桜子が不安げに稜央の顔を覗き込むように訊く。

「これ…ワルシャワへの航空券とホテルの…ワルシャワ…ポーランド…」
「ワルシャワ?」

稜央は合点がいったように目を見開いた。

「ショパン…か」

"ピアノはまだ続けているのか" と訊いたこと。

最後に姿を見たのが、稜央のピアノコンクールであったこと。

初めて感情的にならずに会話をした、残暑の厳しい土手で、稜央のピアノを褒めてくれたこと…。

「手紙には何て書かれているの?」

稜央は封筒の中を再び見たが、手紙らしいものはなかった。

ただ航空券には付箋で「要パスポート番号」と書かれていた。
稜央はパスポートを持っていない。
航空券の日付は8ヶ月後の、ちょうどお盆休みの頃だった。

「手紙はない…これ使って、来いってことなのかな…」

その時、ホテルのバウチャーから1枚の小さな紙が落ちた。遼太郎の連絡先と思われるIDと番号が書かれている。

「母さんは…どう思う?」

桜子も少なからず動揺していた。

「あんた次第だと思うけど…。

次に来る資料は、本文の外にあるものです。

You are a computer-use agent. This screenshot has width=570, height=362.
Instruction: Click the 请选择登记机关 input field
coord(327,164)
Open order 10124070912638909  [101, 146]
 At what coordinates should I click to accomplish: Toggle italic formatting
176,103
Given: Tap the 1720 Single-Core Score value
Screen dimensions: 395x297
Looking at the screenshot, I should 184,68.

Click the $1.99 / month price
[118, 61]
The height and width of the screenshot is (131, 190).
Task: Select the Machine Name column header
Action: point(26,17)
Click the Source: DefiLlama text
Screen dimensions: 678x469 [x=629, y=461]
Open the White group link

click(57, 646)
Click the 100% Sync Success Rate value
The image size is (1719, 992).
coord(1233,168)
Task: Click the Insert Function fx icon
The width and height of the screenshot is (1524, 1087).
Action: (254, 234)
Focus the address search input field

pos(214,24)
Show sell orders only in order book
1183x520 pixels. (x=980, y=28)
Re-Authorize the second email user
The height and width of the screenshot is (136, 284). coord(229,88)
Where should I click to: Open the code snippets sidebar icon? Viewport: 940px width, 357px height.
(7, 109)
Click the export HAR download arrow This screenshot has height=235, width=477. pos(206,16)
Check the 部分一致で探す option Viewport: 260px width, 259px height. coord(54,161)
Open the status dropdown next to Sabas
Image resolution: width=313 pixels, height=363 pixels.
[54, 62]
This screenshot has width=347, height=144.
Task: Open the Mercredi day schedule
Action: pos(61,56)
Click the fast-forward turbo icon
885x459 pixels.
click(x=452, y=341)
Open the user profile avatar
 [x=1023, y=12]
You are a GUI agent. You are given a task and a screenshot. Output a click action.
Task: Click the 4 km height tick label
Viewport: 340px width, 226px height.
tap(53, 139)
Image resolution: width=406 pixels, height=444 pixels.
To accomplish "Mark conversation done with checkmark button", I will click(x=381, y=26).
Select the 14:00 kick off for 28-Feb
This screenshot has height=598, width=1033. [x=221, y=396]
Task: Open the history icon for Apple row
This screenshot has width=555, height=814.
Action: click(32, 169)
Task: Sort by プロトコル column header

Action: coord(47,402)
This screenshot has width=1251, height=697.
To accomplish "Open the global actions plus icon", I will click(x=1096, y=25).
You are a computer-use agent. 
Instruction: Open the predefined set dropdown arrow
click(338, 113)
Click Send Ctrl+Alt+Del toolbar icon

初めは彼に冷たいこと言われて傷ついて、もう嫌になってしまったんだろうって思っていたけど、コンクールの時、彼を見たとか言ってあんた泣いてたから…本当は…」
「あの時以来だよ…言葉も交わしてないし…」

稜央は航空券とバウチャーを封筒の中にしまい、連絡先の書かれたメモを眺めた。

「しばらく…考える」
「うん、無理しないで良いんだからね」
「母さんの方が…会いたいんじゃない?」
「えっ…?」

稜央は恐る恐る母の顔を見た。母は目をそらし、困ったように微笑んだ。

「あんたももう子供じゃないもんね。そうね。でも会わない方が良いだろうって思う」
「気持ちが戻るのが怖いから?」

桜子は少し驚いたように稜央を見、言った。

「戻る戻らないとか、ないだろうな…。気持ちは変わらないから。ただ会ってしまうとやっぱり、穏やかではいられないだろうから」
「…今でもそんなに、好き?」

桜子は少し遠い目をして考え、諦めたように笑って言った。

「…そうかもしれない。あたしもダメだね、全然成長しなくって」
「俺…わかるよ、その気持ち。あの人…それこそ人の心をザックリと狩ってしまうような…すごく男性的な人だって思うから」

桜子は稜央の口から出た言葉に驚き、目を見開いた。
息子も自分と同じように感じていたということに。